97-HAKİMİN MİSAFİRİ
Adamın biri misafir olarak Ali’nin(as) evine geldi. birkaç gün imamın evinde misafir oldu ama o, sıradan bir misafir değildi. Sakladığı bir şey vardı. Aslında bu adam, başka birinden davacıydı ve davacı olduğu adamın da Ali’nin(as) yanında hazır bulunacağı zamanı bekliyordu. Davacı olduğu adamın gelmesiyle yaşadıkları anlaşmazlık Ali’ye(as) anlatılacak ve Ali(as) da nihayi kararı verecekti.

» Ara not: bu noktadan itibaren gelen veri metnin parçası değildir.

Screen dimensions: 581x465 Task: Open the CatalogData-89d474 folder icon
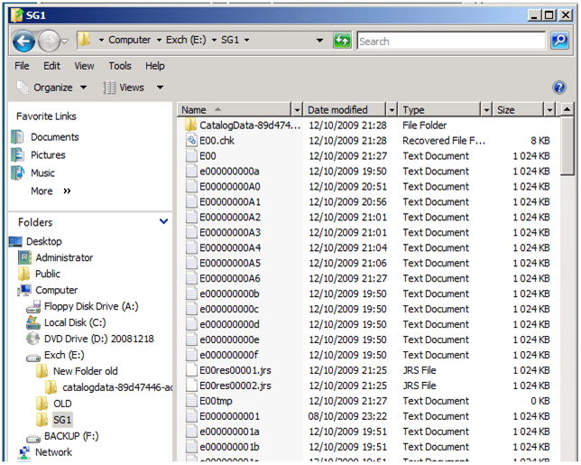pos(190,126)
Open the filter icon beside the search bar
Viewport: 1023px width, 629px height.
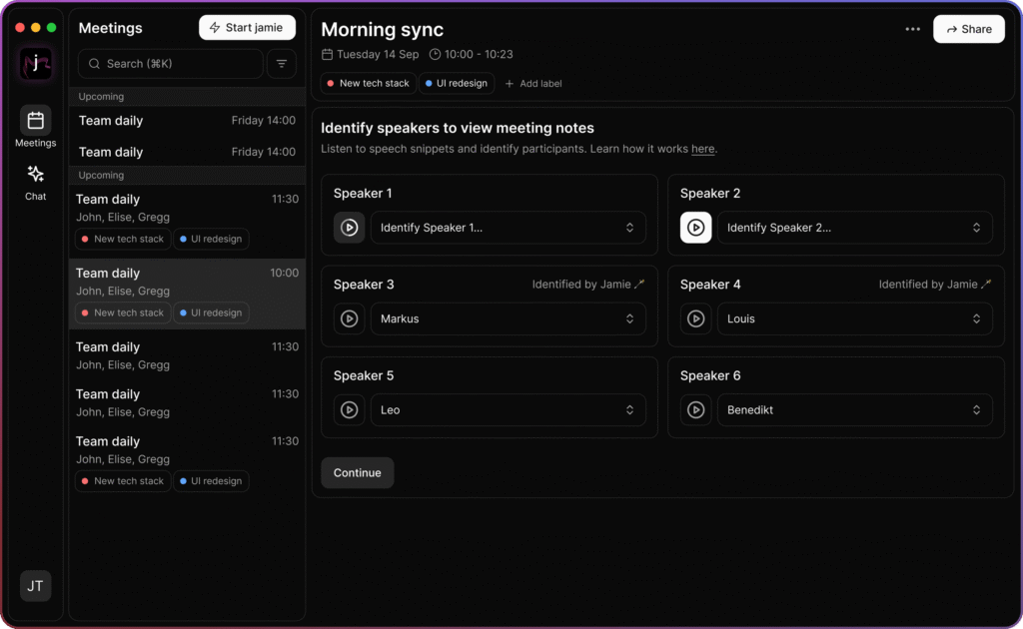click(x=281, y=63)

Bir gün adamın kendisi, meseleyi Ali’ye(as) açtı. Ali(as) meseleyi dinledikten sonra şöyle buyurdu:
-Sen davacısın öyle mi?
-Evet Ey Müminlerin Emiri!
-Çok özür dilerim artık bu günden sonra seni evimde ağırlayamam. Çünkü Resulü Ekrem(s.) şöyle buyurmuştur: “ Hakimin huzurunda bir dava söz konusu olduğunda, iki taraf da hakimin huzurunda değilse, hakim onlardan birini alıp da onu ağırlayamaz.” 108
98-PEYGAMBER EVLATLARI
İmam Rıza’nın(as) Memun tarafından mecbur edilip Horasan’a getirilip, zorla veliahtlık makamını kabul ettirdiği dönemde, kardeşi Zeydun Nar’ da Horasan’daydı. Zeyd’in bir davası vardı ve Medine’de bir ayaklanma çıkardığı için de Memun ona çok kızgındı. Ama siyaseti gereği, İmam Rıza’ya(as) hürmet etmek zorunda olduğu için, Zeyd’i öldürmekten veya hapse atmaktan vazgeçti.

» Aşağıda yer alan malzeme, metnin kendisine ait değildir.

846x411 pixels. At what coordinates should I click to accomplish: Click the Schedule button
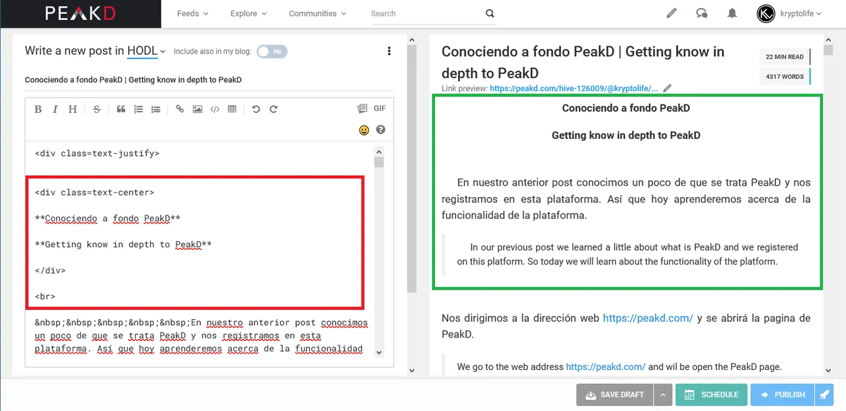pos(711,394)
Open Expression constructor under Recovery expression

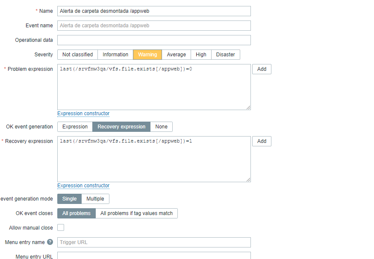click(x=83, y=186)
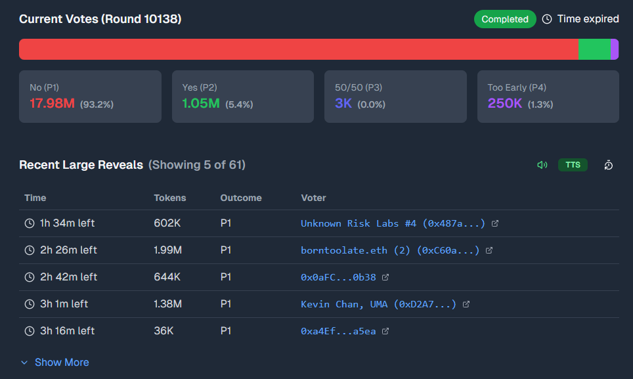The height and width of the screenshot is (379, 633).
Task: Open external link icon beside Kevin Chan, UMA
Action: pos(466,304)

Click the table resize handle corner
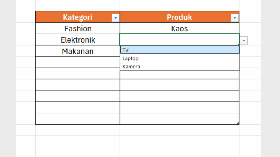[x=238, y=123]
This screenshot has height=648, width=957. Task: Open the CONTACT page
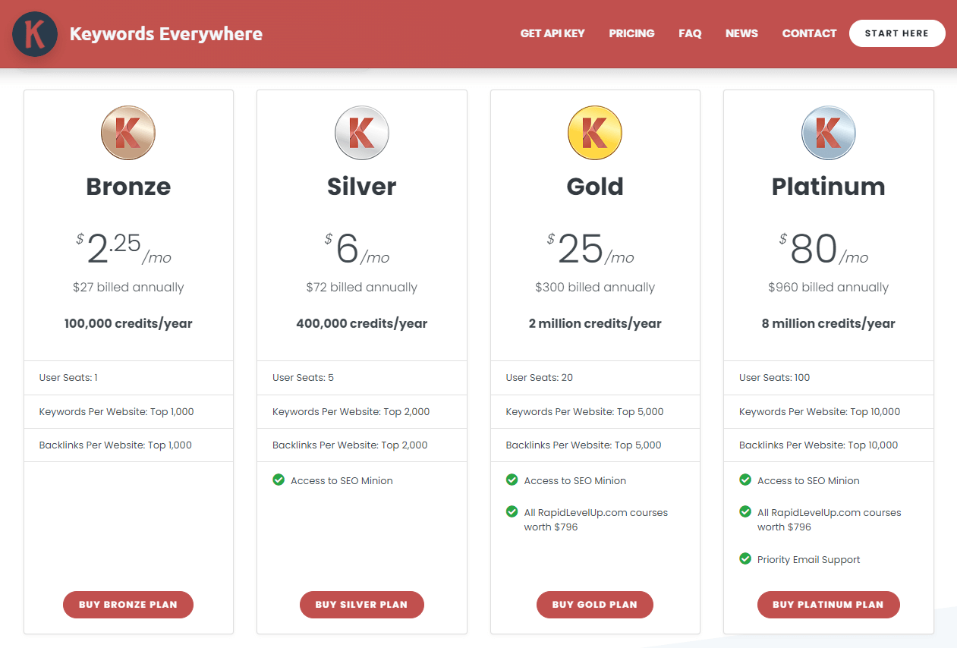pyautogui.click(x=809, y=33)
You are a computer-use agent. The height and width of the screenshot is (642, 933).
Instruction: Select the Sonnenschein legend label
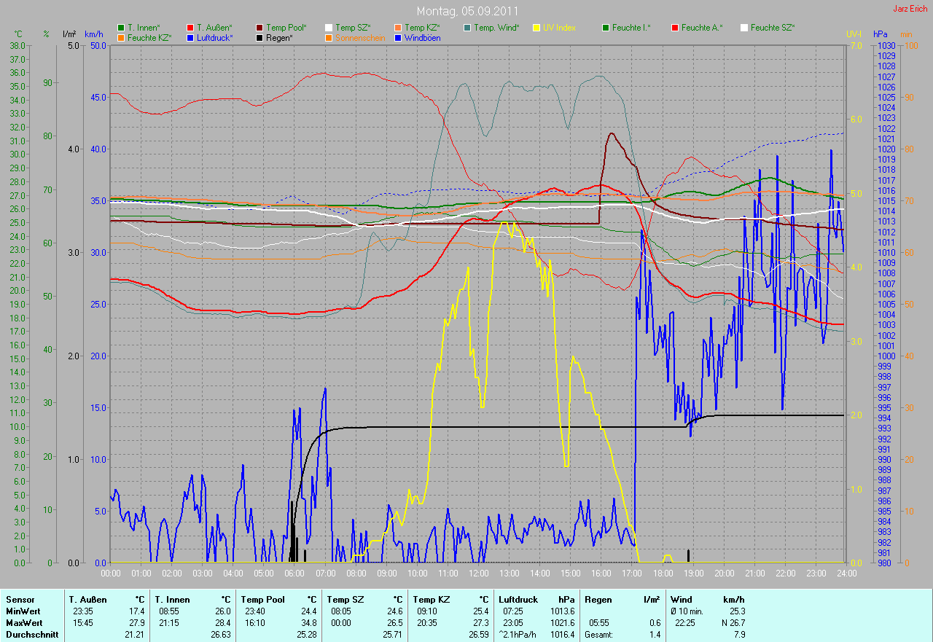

Bir gün kalabalık bir mecliste İmam Rıza(as), halka hitaben bir konuşma yapıyordu. Diğer taraftan da Zeyd, bir grubu etrafına toplamış onlara peygamber evlatlarının faziletlerinden bahsediyordu. Seyitlerin durumlarının istisnai bir durum olduğunu anlatıp, onların azametlerini betimlemeğe çalışıyordu. Zeyd’in sözleri imamın dikkatini çekmişti. Sert bakışlarını onun üzerine dikerek:
-Ey Zeyd! Dedi.
İmamın bu sert tavrı orada bulunan her kesin dikkatini çekmişti. İmam (as), şöyle buyurdu:
-Ey Zeyd! Kufe bakkalcılarının sözlerine inanmışsın ve onların sana sattığı sözleri de insanlara satıyorsun. Bu nasıl bir sözdür insanlara söylüyorsun? O duyduğun “Allah, Fatıma’nın evlatlarını ateşe atmayacak” sözü, Fatıma’nın çocukları Hasan, Hüseyin ve onların iki kız kardeşleri hakkında söylenmiştir. Senin dediğin gibi Seyitlerin hepsi cennete gitse, o zaman Allah katında sen baban Musa Kazım’dan daha üstünsün. Oysa o, hayattayken Allah’ın emrine itaat ediyordu. Geceleri namaz kılıyor, gündüzleri oruç tutuyordu. Ama sen, Allah’a isyan ediyorsun ve ikinizin de cennete gideceğinize inanıyorsun. Demek ki kazanan taraf sensin. Çünkü İmam Musa Kazım(as), ibadet ederek kurtuluşa ererken sen, zahmetsizce kurtuluşa ereceksin. İmam Zeynel Abidin(as) şöyle buyurmuştur: “Bizlerden iyi olanlar, iki kat mükafat alır, kötü olanlar da iki kat azabı hak eder. Tıpkı kuranın Peygamber hanımları hakkında açıkladığı konu gibi… Hakikatte bizden iyi olanlar iki iyilik yapmış olurlar. Birincisi, başkaları gibi iyilik yapmalarıdır. İkincisi ise, Allah Resulü’nün saygınlığını korumuş olmasıdır. Bizden günah işleyen kimseler de, aslında iki günah işlemiştir. Birincisi başkalarının işlediği günahı işlemiştir. İkincisi ise, Peygamberin saygınlığını zedelemiştir.”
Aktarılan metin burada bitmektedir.